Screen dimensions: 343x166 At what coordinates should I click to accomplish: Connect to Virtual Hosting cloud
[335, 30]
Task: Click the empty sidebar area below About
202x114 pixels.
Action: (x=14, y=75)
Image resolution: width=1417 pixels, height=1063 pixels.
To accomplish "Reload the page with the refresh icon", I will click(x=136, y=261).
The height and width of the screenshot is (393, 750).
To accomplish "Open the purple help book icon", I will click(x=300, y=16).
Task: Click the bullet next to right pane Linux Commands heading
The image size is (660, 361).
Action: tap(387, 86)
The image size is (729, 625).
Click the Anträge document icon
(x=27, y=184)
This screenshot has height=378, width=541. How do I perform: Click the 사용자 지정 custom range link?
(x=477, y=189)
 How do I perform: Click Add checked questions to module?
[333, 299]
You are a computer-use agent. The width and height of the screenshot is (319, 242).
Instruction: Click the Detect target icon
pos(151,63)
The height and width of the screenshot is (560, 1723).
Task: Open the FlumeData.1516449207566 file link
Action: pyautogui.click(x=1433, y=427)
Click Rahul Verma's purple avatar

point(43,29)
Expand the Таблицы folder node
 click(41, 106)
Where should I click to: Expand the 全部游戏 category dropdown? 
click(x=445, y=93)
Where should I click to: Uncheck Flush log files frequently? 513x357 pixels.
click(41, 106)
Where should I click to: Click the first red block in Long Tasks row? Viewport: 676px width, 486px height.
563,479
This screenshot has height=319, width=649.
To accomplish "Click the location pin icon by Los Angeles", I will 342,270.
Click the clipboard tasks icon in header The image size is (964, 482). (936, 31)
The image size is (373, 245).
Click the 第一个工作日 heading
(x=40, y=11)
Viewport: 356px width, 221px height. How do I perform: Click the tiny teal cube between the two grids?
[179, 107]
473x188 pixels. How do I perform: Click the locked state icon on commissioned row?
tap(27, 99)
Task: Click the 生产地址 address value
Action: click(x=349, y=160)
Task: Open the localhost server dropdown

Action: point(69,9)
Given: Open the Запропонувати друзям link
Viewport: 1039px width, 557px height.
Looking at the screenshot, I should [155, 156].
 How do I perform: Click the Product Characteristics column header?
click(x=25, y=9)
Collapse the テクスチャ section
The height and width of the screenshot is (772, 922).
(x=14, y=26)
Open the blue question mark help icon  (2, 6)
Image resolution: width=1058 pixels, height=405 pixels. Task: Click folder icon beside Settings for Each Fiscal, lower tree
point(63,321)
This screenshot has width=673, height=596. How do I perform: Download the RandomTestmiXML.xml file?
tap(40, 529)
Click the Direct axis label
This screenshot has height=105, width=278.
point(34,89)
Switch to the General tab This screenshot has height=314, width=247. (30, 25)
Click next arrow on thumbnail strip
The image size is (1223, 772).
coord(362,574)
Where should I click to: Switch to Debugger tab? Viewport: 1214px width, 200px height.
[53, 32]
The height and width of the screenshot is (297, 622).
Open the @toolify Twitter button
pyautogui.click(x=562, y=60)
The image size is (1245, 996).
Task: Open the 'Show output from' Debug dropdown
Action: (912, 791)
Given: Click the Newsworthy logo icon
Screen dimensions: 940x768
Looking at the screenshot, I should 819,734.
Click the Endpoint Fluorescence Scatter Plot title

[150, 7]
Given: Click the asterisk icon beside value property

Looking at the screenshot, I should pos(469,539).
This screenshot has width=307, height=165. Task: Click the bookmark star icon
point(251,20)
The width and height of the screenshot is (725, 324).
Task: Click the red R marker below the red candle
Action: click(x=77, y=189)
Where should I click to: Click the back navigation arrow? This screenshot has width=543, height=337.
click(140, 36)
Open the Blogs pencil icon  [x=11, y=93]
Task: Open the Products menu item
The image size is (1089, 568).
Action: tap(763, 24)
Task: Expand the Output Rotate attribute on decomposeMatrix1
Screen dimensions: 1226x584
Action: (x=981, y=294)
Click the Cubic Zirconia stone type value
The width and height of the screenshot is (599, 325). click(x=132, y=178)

**What to work on**
Lines with "next" in the records above: copy every one of them.

**Solution to this problem**
Task: Click the bullet next to right pane Linux Commands heading
Click next arrow on thumbnail strip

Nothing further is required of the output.